▶ Task objective: Please quote exactly the lines below from the line containing "The height and" to the line containing "Click the Tutorials presenter icon", both lines included, and nothing else.

▶ Material for this exercise:
*** Begin section ***
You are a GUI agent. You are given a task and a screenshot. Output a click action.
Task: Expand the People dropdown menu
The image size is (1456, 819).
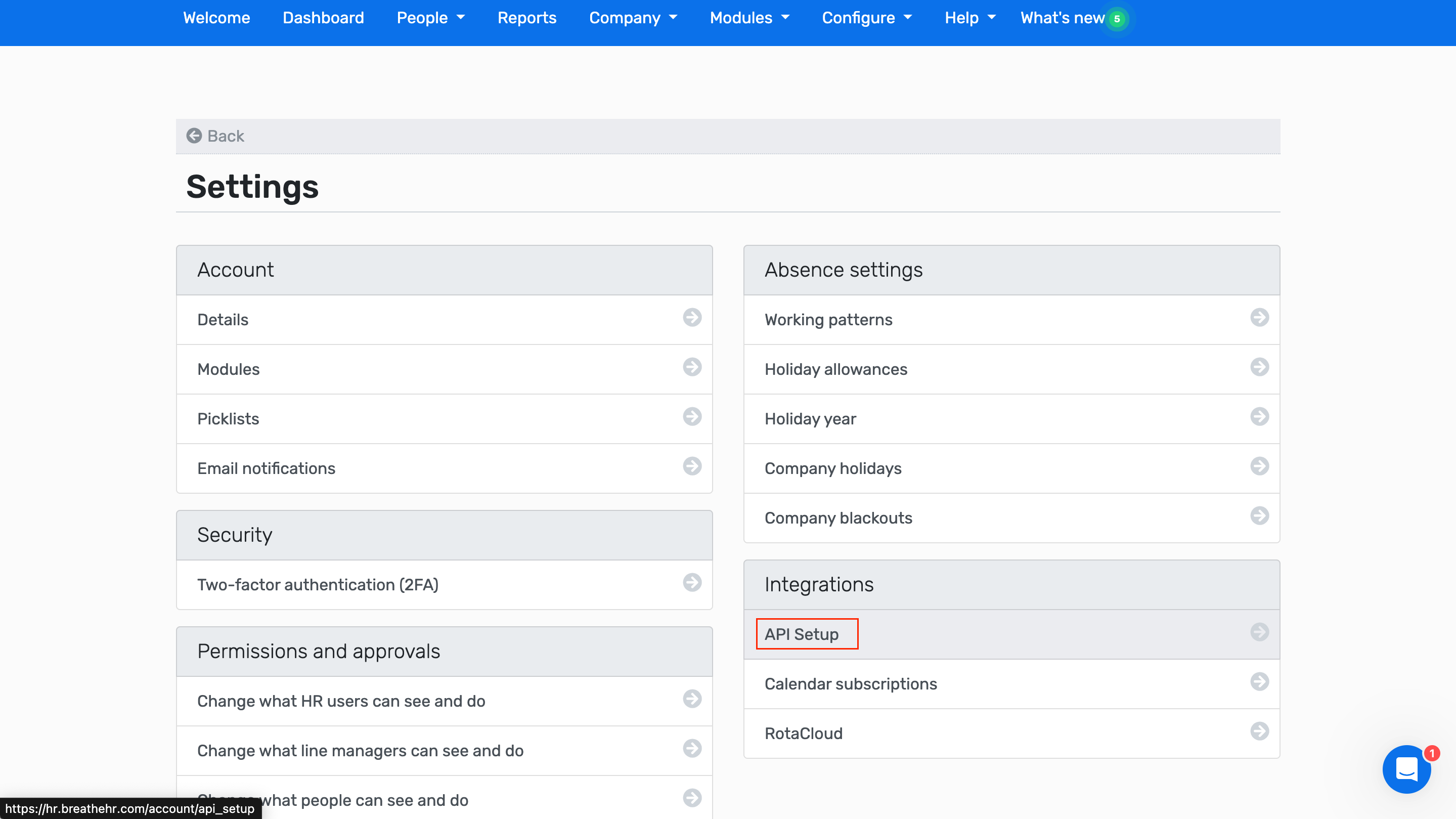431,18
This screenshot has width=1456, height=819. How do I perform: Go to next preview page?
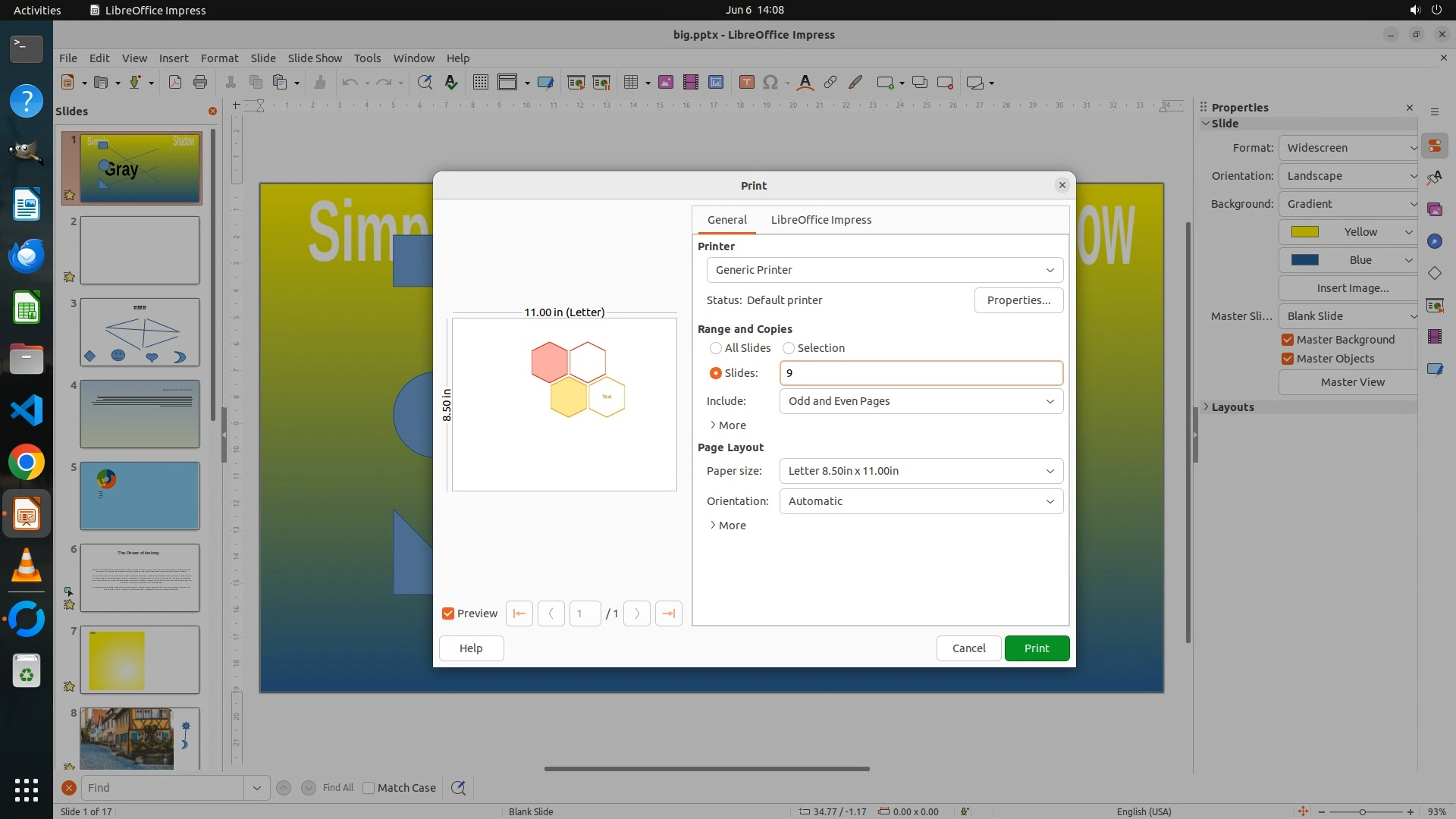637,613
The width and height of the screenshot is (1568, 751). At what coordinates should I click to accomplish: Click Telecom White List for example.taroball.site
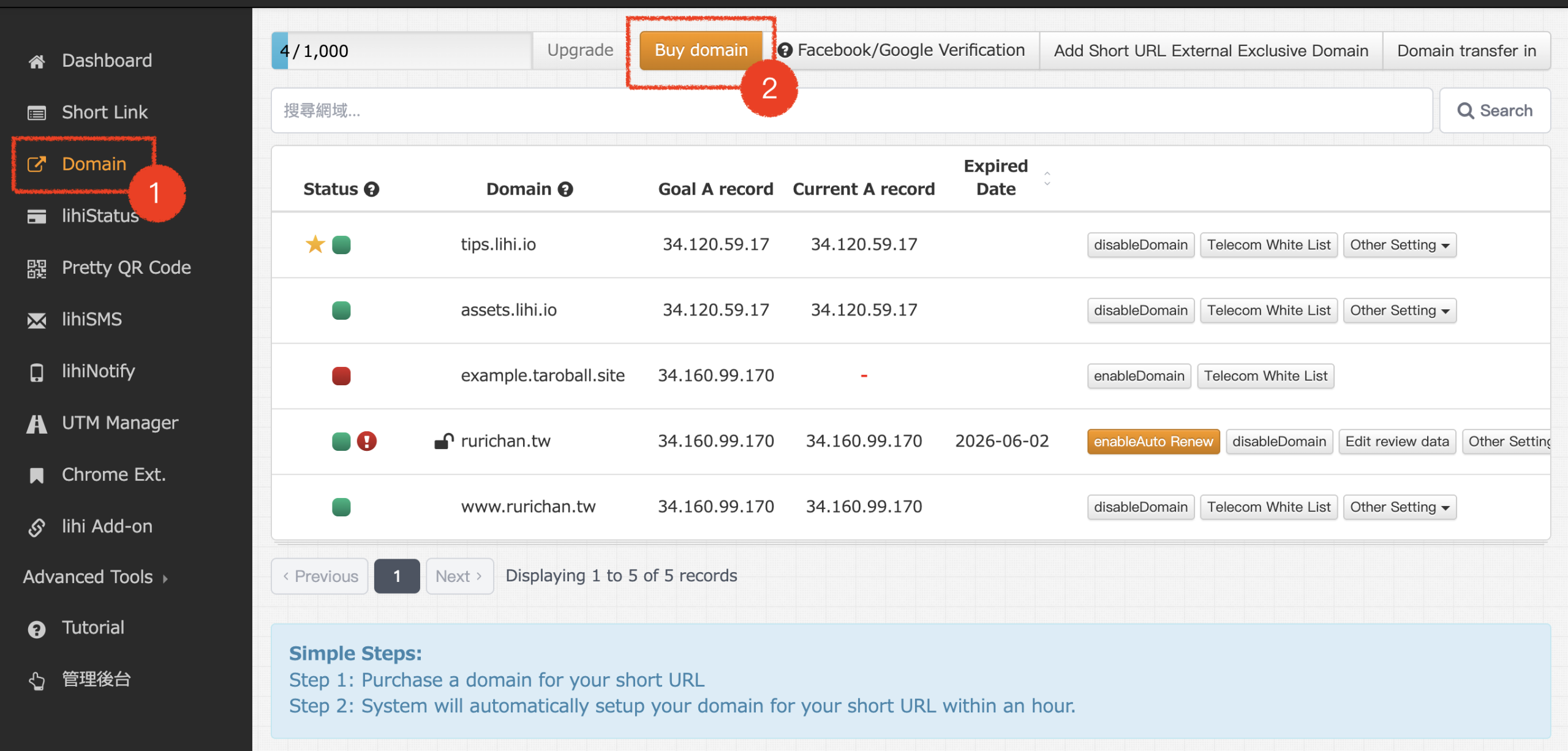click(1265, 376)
*** End section ***
*** Begin section ***
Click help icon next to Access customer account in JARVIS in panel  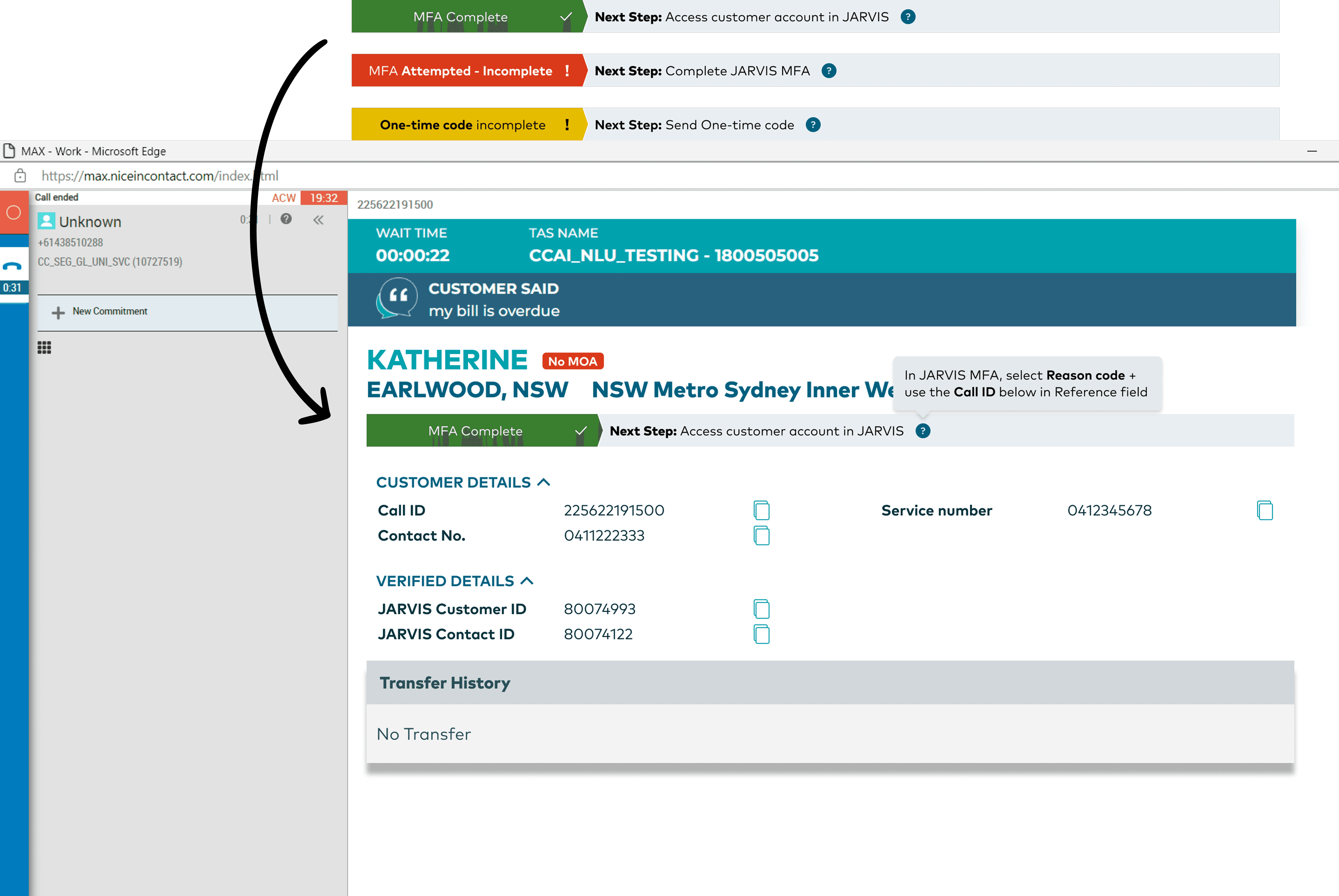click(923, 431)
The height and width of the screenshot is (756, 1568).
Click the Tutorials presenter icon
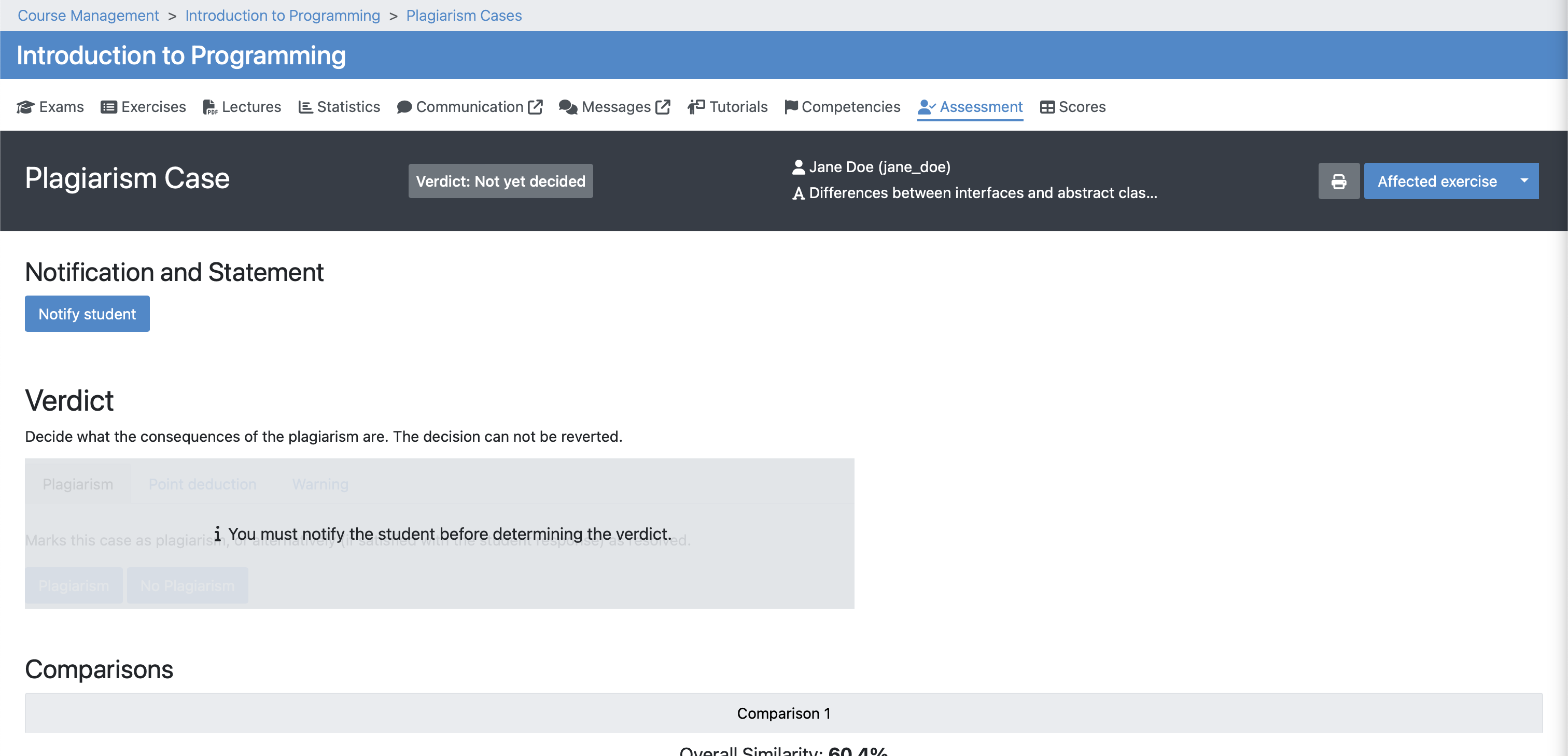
*** End section ***
▶ Written reply:
The height and width of the screenshot is (756, 1568).
Click the Tutorials presenter icon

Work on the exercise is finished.